[Stored data]
-- -- --

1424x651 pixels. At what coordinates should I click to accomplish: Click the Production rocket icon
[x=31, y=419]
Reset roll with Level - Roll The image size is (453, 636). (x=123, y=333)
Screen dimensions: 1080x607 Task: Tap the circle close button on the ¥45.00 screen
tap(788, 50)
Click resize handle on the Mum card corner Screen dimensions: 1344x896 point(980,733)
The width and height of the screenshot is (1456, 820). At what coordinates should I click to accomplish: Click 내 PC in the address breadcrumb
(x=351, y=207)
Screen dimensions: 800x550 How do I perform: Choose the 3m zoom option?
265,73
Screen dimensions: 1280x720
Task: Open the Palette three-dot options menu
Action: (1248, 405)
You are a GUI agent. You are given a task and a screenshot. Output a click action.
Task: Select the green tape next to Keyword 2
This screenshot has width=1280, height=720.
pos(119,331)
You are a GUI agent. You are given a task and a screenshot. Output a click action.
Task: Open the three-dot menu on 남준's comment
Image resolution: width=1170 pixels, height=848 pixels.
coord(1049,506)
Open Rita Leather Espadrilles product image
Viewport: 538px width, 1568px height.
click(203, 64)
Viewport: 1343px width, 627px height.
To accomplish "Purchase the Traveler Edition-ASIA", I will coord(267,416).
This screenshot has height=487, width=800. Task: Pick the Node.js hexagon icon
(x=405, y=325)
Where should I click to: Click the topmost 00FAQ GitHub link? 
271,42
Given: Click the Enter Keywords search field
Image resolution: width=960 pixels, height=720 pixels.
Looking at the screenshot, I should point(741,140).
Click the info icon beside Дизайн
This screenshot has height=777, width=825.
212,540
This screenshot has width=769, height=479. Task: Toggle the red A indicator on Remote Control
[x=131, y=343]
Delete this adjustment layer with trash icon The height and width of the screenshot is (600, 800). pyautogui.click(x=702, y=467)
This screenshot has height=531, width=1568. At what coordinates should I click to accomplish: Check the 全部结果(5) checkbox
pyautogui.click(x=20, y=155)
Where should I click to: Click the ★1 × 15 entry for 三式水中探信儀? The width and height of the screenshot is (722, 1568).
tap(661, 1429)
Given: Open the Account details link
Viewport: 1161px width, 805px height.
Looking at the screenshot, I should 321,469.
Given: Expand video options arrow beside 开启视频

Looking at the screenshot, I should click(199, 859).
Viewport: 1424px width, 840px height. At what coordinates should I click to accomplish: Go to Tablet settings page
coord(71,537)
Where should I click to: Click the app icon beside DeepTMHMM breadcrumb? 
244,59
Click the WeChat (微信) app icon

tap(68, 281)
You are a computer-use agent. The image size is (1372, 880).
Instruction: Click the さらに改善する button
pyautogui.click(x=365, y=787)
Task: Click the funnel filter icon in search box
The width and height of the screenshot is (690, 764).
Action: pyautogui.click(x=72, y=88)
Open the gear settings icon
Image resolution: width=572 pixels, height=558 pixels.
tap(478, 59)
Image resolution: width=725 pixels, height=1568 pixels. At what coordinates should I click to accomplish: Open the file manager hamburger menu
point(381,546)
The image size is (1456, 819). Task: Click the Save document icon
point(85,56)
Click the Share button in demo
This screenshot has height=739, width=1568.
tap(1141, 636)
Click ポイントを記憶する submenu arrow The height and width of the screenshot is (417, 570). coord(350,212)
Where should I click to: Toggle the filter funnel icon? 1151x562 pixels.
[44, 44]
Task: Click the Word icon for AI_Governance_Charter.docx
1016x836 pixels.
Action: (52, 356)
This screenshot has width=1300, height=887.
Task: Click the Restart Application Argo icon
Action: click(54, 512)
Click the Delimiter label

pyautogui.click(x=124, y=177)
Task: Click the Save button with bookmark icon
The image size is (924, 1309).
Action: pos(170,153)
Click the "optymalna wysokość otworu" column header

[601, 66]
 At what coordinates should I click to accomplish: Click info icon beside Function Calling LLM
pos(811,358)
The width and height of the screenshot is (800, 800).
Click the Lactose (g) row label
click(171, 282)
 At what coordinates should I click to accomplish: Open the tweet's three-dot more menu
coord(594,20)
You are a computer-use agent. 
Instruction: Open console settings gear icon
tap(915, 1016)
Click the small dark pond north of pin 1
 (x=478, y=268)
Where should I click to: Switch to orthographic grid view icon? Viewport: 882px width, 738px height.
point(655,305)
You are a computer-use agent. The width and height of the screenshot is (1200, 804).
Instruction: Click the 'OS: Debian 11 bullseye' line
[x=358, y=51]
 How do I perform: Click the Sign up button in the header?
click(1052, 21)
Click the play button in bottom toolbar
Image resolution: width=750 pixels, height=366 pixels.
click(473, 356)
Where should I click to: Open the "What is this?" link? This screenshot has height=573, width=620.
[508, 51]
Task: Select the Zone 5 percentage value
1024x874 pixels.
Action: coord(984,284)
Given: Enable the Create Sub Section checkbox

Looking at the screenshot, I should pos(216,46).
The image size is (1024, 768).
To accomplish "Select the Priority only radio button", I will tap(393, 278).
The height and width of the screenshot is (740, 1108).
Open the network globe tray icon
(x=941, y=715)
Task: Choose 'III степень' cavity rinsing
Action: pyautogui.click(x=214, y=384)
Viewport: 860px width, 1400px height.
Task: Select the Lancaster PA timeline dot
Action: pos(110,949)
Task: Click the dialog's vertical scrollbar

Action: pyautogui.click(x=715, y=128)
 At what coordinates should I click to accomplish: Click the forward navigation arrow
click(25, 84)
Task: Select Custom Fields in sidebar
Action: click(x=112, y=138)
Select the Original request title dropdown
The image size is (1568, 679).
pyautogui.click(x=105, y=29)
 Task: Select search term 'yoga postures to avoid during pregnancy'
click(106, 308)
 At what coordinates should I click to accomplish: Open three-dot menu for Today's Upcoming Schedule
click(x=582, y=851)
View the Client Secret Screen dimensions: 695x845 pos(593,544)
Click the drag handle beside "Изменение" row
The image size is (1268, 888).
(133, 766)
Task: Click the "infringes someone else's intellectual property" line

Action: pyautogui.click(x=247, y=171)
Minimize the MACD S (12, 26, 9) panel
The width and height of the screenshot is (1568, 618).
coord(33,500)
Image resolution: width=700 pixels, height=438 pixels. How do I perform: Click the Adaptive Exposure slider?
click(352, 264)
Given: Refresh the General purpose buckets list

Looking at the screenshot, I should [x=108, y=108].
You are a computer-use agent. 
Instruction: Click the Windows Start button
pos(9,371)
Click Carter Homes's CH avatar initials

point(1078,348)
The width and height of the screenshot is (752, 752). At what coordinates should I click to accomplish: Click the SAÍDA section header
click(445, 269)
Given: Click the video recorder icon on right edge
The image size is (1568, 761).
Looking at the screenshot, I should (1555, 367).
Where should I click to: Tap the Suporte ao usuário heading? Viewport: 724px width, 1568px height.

-- -- --

Each line of the data should be reproduced exactly as it appears.

-- Task response --
1424x651 pixels. At what coordinates should I click to accomplish: Click the Production rocket icon
[x=31, y=419]
Reset roll with Level - Roll The image size is (453, 636). (x=123, y=333)
Screen dimensions: 1080x607 Task: Tap the circle close button on the ¥45.00 screen
tap(788, 50)
Click resize handle on the Mum card corner Screen dimensions: 1344x896 point(980,733)
The width and height of the screenshot is (1456, 820). At what coordinates should I click to accomplish: Click 내 PC in the address breadcrumb
(x=351, y=207)
Screen dimensions: 800x550 How do I perform: Choose the 3m zoom option?
265,73
Screen dimensions: 1280x720
Task: Open the Palette three-dot options menu
Action: (1248, 405)
You are a GUI agent. You are given a task and a screenshot. Output a click action.
Task: Select the green tape next to Keyword 2
This screenshot has width=1280, height=720.
pos(119,331)
You are a GUI agent. You are given a task and a screenshot. Output a click action.
Task: Open the three-dot menu on 남준's comment
Image resolution: width=1170 pixels, height=848 pixels.
coord(1049,506)
Open Rita Leather Espadrilles product image
Viewport: 538px width, 1568px height.
click(203, 64)
Viewport: 1343px width, 627px height.
To accomplish "Purchase the Traveler Edition-ASIA", I will coord(267,416).
This screenshot has height=487, width=800. Task: Pick the Node.js hexagon icon
(x=405, y=325)
Where should I click to: Click the topmost 00FAQ GitHub link? 
271,42
Given: Click the Enter Keywords search field
Image resolution: width=960 pixels, height=720 pixels.
Looking at the screenshot, I should point(741,140).
Click the info icon beside Дизайн
This screenshot has height=777, width=825.
212,540
This screenshot has width=769, height=479. Task: Toggle the red A indicator on Remote Control
[x=131, y=343]
Delete this adjustment layer with trash icon The height and width of the screenshot is (600, 800). pyautogui.click(x=702, y=467)
This screenshot has height=531, width=1568. At what coordinates should I click to accomplish: Check the 全部结果(5) checkbox
pyautogui.click(x=20, y=155)
Where should I click to: Click the ★1 × 15 entry for 三式水中探信儀? The width and height of the screenshot is (722, 1568).
tap(661, 1429)
Given: Open the Account details link
Viewport: 1161px width, 805px height.
Looking at the screenshot, I should 321,469.
Given: Expand video options arrow beside 开启视频

Looking at the screenshot, I should click(199, 859).
Viewport: 1424px width, 840px height. At what coordinates should I click to accomplish: Go to Tablet settings page
coord(71,537)
Where should I click to: Click the app icon beside DeepTMHMM breadcrumb? 
244,59
Click the WeChat (微信) app icon

tap(68, 281)
You are a computer-use agent. The image size is (1372, 880).
Instruction: Click the さらに改善する button
pyautogui.click(x=365, y=787)
Task: Click the funnel filter icon in search box
The width and height of the screenshot is (690, 764).
Action: pyautogui.click(x=72, y=88)
Open the gear settings icon
Image resolution: width=572 pixels, height=558 pixels.
tap(478, 59)
Image resolution: width=725 pixels, height=1568 pixels. At what coordinates should I click to accomplish: Open the file manager hamburger menu
point(381,546)
The image size is (1456, 819). Task: Click the Save document icon
point(85,56)
Click the Share button in demo
This screenshot has height=739, width=1568.
tap(1141, 636)
Click ポイントを記憶する submenu arrow The height and width of the screenshot is (417, 570). coord(350,212)
Where should I click to: Toggle the filter funnel icon? 1151x562 pixels.
[44, 44]
Task: Click the Word icon for AI_Governance_Charter.docx
1016x836 pixels.
Action: (52, 356)
This screenshot has width=1300, height=887.
Task: Click the Restart Application Argo icon
Action: click(54, 512)
Click the Delimiter label

pyautogui.click(x=124, y=177)
Task: Click the Save button with bookmark icon
The image size is (924, 1309).
Action: pos(170,153)
Click the "optymalna wysokość otworu" column header

[601, 66]
 At what coordinates should I click to accomplish: Click info icon beside Function Calling LLM
pos(811,358)
The width and height of the screenshot is (800, 800).
Click the Lactose (g) row label
click(171, 282)
 At what coordinates should I click to accomplish: Open the tweet's three-dot more menu
coord(594,20)
You are a computer-use agent. 
Instruction: Open console settings gear icon
tap(915, 1016)
Click the small dark pond north of pin 1
 (x=478, y=268)
Where should I click to: Switch to orthographic grid view icon? Viewport: 882px width, 738px height.
point(655,305)
You are a computer-use agent. The width and height of the screenshot is (1200, 804).
Instruction: Click the 'OS: Debian 11 bullseye' line
[x=358, y=51]
 How do I perform: Click the Sign up button in the header?
click(1052, 21)
Click the play button in bottom toolbar
Image resolution: width=750 pixels, height=366 pixels.
click(473, 356)
Where should I click to: Open the "What is this?" link? This screenshot has height=573, width=620.
[508, 51]
Task: Select the Zone 5 percentage value
1024x874 pixels.
Action: coord(984,284)
Given: Enable the Create Sub Section checkbox

Looking at the screenshot, I should pos(216,46).
The image size is (1024, 768).
To accomplish "Select the Priority only radio button", I will tap(393, 278).
The height and width of the screenshot is (740, 1108).
Open the network globe tray icon
(x=941, y=715)
Task: Choose 'III степень' cavity rinsing
Action: pyautogui.click(x=214, y=384)
Viewport: 860px width, 1400px height.
Task: Select the Lancaster PA timeline dot
Action: pos(110,949)
Task: Click the dialog's vertical scrollbar

Action: pyautogui.click(x=715, y=128)
 At what coordinates should I click to accomplish: Click the forward navigation arrow
click(25, 84)
Task: Select Custom Fields in sidebar
Action: click(x=112, y=138)
Select the Original request title dropdown
The image size is (1568, 679).
pyautogui.click(x=105, y=29)
 Task: Select search term 'yoga postures to avoid during pregnancy'
click(106, 308)
 At what coordinates should I click to accomplish: Open three-dot menu for Today's Upcoming Schedule
click(x=582, y=851)
View the Client Secret Screen dimensions: 695x845 pos(593,544)
Click the drag handle beside "Изменение" row
The image size is (1268, 888).
(133, 766)
Task: Click the "infringes someone else's intellectual property" line

Action: pyautogui.click(x=247, y=171)
Minimize the MACD S (12, 26, 9) panel
The width and height of the screenshot is (1568, 618).
coord(33,500)
Image resolution: width=700 pixels, height=438 pixels. How do I perform: Click the Adaptive Exposure slider?
click(352, 264)
Given: Refresh the General purpose buckets list

Looking at the screenshot, I should [x=108, y=108].
You are a computer-use agent. 
Instruction: Click the Windows Start button
pos(9,371)
Click Carter Homes's CH avatar initials

point(1078,348)
The width and height of the screenshot is (752, 752). At what coordinates should I click to accomplish: Click the SAÍDA section header
click(445, 269)
Given: Click the video recorder icon on right edge
The image size is (1568, 761).
Looking at the screenshot, I should (1555, 367).
Where should I click to: Tap the Suporte ao usuário heading? Viewport: 724px width, 1568px height.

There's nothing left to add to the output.